1.Urban-dwellers.  Are pigeons and/or gulls in your area starting to look a little lean and anxious?  Birds that have adapted to scavenging from human detritus are confounded by empty streets and seem to have developed sophisticated strategies - which may exist purely as a result of my anthropomorphising  avians.

2.Urban Dwellers: Has the thought ever slipped through your head that we're living on the set of "Twelve Monkeys"? If you haven't that's ok - but I'm sure there's more than one of us (Nope! Two - my son's just affirmed it). Those posters flapping in the breeze advertising events that will never take place; the small businesses which haven't got gates/bars and have had planks hammered across their frontages?

An unexpected slice of history on a stroll somewhere in Europe


3. Have you ever felt you might be living in a Truman-Show-esque reality? This is probably is much better idea, but does have it's dangers.  One could get seduced into this comfortable fantasy for real.  Which, as recent evidence from America has proven,can lead to mental deterioration and, indeed a complete loss of knolwledge as to the whereabouts of one's marbles.

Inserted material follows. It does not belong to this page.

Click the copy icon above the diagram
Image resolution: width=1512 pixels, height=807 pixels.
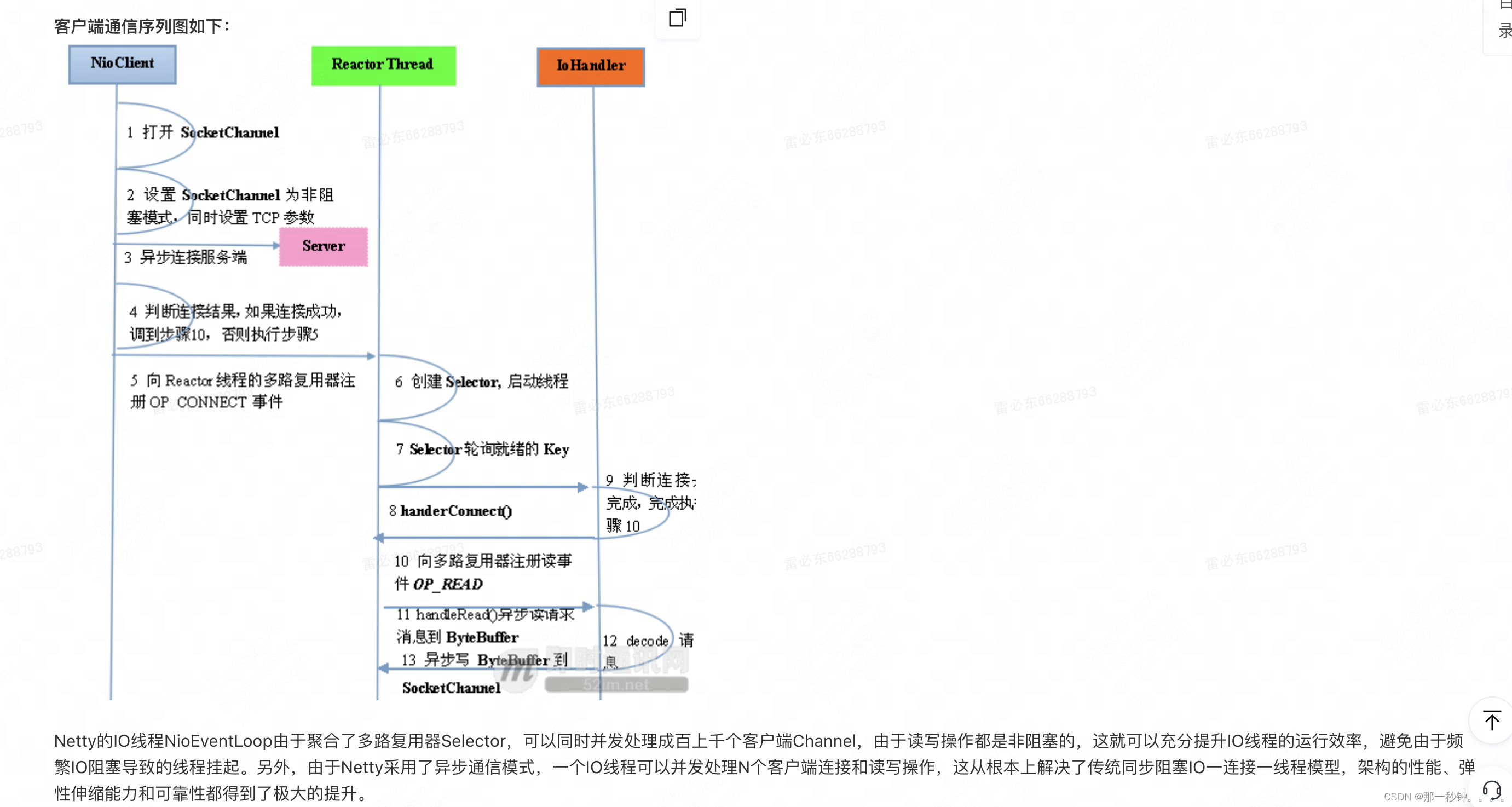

4. For those who are unable to work from home: We have silenced all those who argue! Time IS a human construction! I mean, without looking into the right-hand corner of the computer, can you tell me the date today. OK, so some of you had no problem with that. But now: - can you tell me what difference that makes to anything? It's a day when I bet a lot of us slept longer than usual. A day when we bustle about a great deal more than necessary before going down the beach or the pub or on country jaunts. But, seriously, what's the good of Saturday when it's just the same as Monday?

The entrance to a Police Station in the mountains of Indonesia.


5. Have you noticed exactly how many dust-bunnies share your living quarters yet? Oh don't shake your head smugly because your place is a dust-bunny-free zone.  What about behind the bedside cabinets? Now steel yourself to get a torch and look at the sides and back of the fridge? (If you don't have dust-bunnies at the back of the fridge it is either brand new or, unfortunately, you are Not as Others Are.) Anyway, most people will, sometime in the past week or so have come to the realisation that we usually live in a sea of filth and will make definite plans to do something about it.(Awareness is all. Action is optional) Now they have the time.

6.OK, so it's peculiar that no-one crosses your threshold any longer, but have you explored the possibilities of this? When you're swanning around starkers now you don't have to stress about how ridiculous you must look dressed in only your pinny (an absolute necessity in the kitchen where a stray fat-spurt could give you 3rd degree burn-of-the-boob). There is not one sliver of dread or doubt about window-cleaners, workmen or The Vicar any longer! You are free! So, alternatively, if it pleases you to dress up like a Princess? Or a Jolly Pirate? Or your favourite Star Wars person? there is no longer any risk that a helpful neighbour will dial for the men in white coats. TIP: Doing the whole make-up thing can take up so long the hours simply whiz by.

7. What is the Lore of the Loo Roll? What arcane secrets does it hold? Why have the magical properties of toilet paper been kept secret from us for so long? What mysteries of eternal health and well-being lie hidden within it's 3-ply embrace? And why have only half of the population been gifted this knowledge? What qualities do they posses of which we others are kept deliberately in ignorance?

A koi pool in Thailand and a former lover

So: a page of random images and disjointed thoughts.
- the closest I can get to cheer and support and Beautiful Thoughts. I am but a things of rags and patches - so that's yer lot. Stay safe.